(Exercise description)
Copy out the entries word for word, leaving images aside.

◇ ◇ ◇ ◇ ◇

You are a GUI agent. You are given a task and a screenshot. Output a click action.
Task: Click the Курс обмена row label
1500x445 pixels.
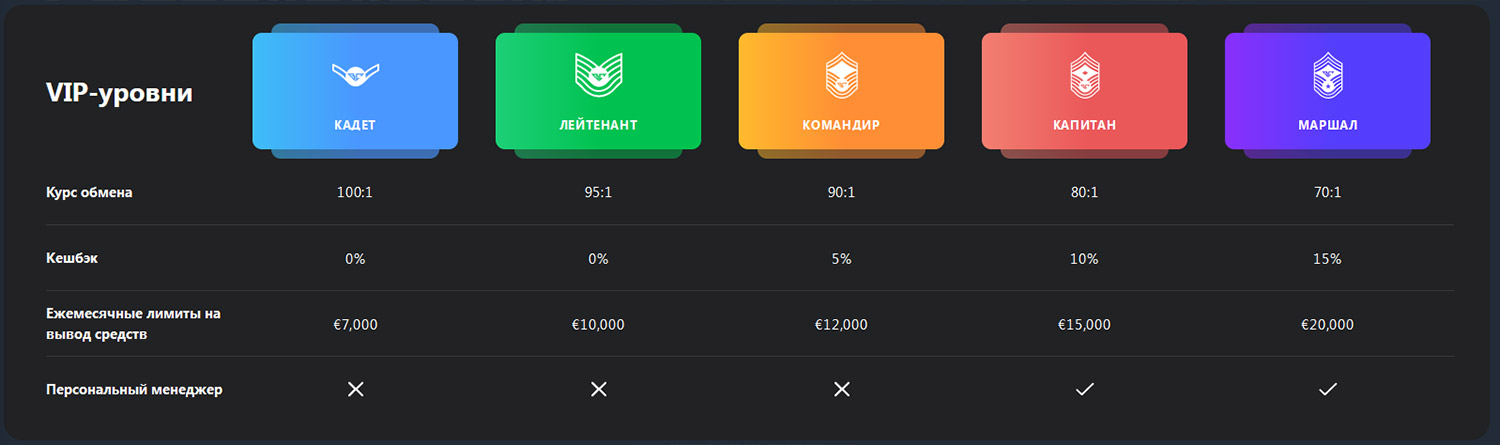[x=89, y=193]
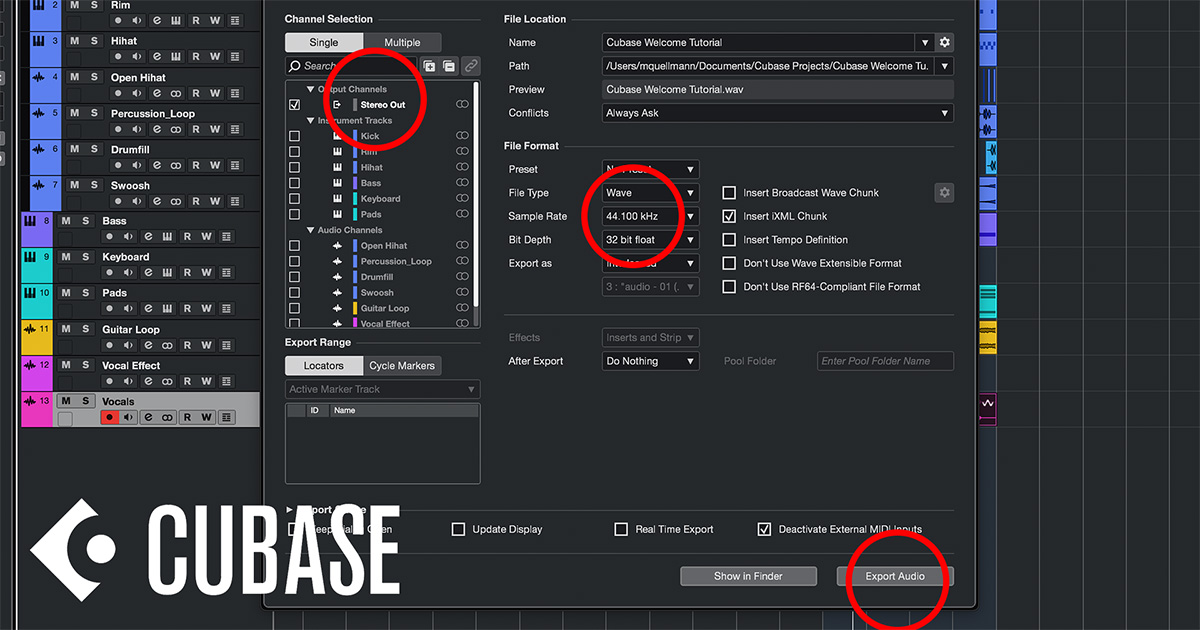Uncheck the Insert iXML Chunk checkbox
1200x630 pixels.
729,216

◇ ◇ ◇ ◇ ◇

(Response to the task)
You are a GUI agent. You are given a task and a screenshot. Output a click action.
Task: Click the Курс обмена row label
1500x445 pixels.
[x=89, y=193]
Uncheck the Insert iXML Chunk checkbox
1200x630 pixels.
729,216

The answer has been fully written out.